Брэн и управляющий ничего не ответили. Только когда Власий поманил Рэми за собой, мальчику показалось, что Брэн смотрит на него как-то иначе. Будто уже и сам не хочет отпускать.

— Волчонок, — пробурчал под нос управляющий. — Щенок ты, а не волчонок. Потерявшийся и глупый…

Позднее Рэми целый день вместе со служанками драил полы, выбивал ковры, лазил по стенам, чтобы смахнуть пыль с лепнин капителей и дверных порталов. Замок постепенно преображался, начинал сверкать чистотой, а Рэми уставал все больше. Плечи болели, в горле пересохло, слезились глаза, навязчиво чесалось в носу от пыли. Рэми очень старался не отставать от служанок и нанятых управляющим деревенских, но все равно почему-то делал все медленнее и хуже.

То и дело проходил мимо управляющий, тыкал узловатым пальцем в едва видимые пятнышки и презрительно улыбался. Щеки тогда начинали гореть, к горлу поднималась горечь стыда, а Рэми возвращался и начинал чистить сначала. Он не будет бесполезным. Не будет лишним!

Поздним вечером он едва живой доползал до каморки Брэна и, не раздеваясь, падал на кровать. Брэн приходил чуть позднее. Заботливо укутывал Рэми колючим шерстяным одеялом, скармливал небольшой жаровне немного дров, и через опущенные ресницы Рэми наблюдал, как его друг до поздней ночи задумчиво сидел на ложе, поглаживая спину трехцветной кошки.

Утро приходило внезапно, не принося облегчения. Брэн поднимал уставшего, не успевшего выспаться Рэми, совал ему в руки чашу с наваристым теплым супом и кусок хлеба. Рэми ел, не чувствуя вкуса, всеми силами пытаясь отогнать сонную одурь. Суп, кажется, был хорошим, сытным. С крупой и редко, а все же попадающимися кусочками мяса. И приносившая суп рыжая служанка, Мия, была ласковая и милая. Улыбалась широко, скорее Брэну улыбалась, говорила медленно, тихо, часто краснея и странно растягивая слова.

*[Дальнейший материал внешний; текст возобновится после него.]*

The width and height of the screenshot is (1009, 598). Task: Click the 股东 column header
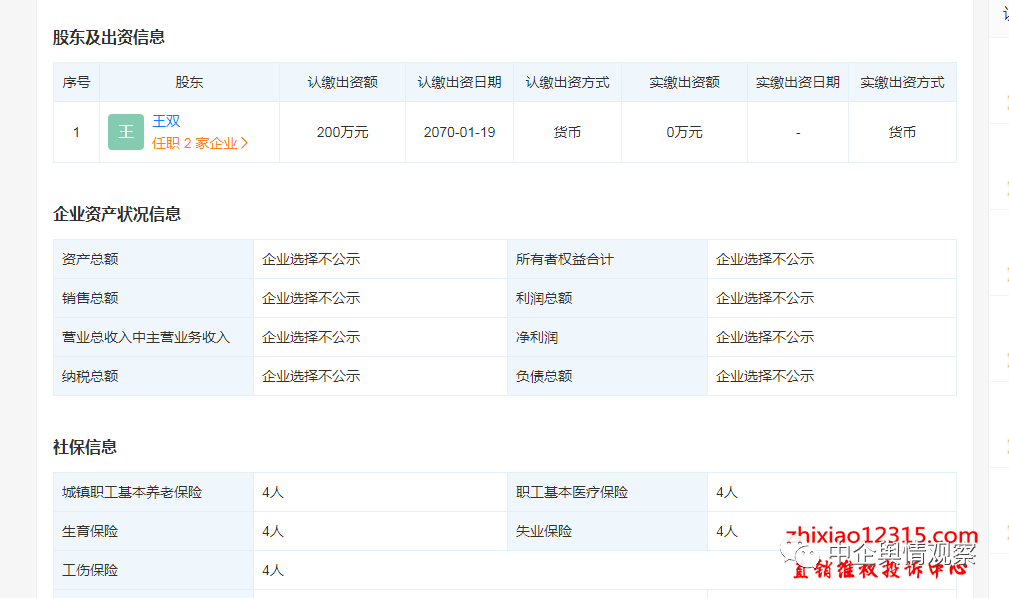click(189, 82)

В замке, работая бок о бок с Рэми, она была смелей и разговорчивей. Рэми нравилось слушать ее быстрое, временами непонятное щебетание. Она сама нравилась и смущала одновременно: подобные ей были слишком внимательными. Перед такими не скроешь постыдную слабость, а мать учила Рэми быть сильным.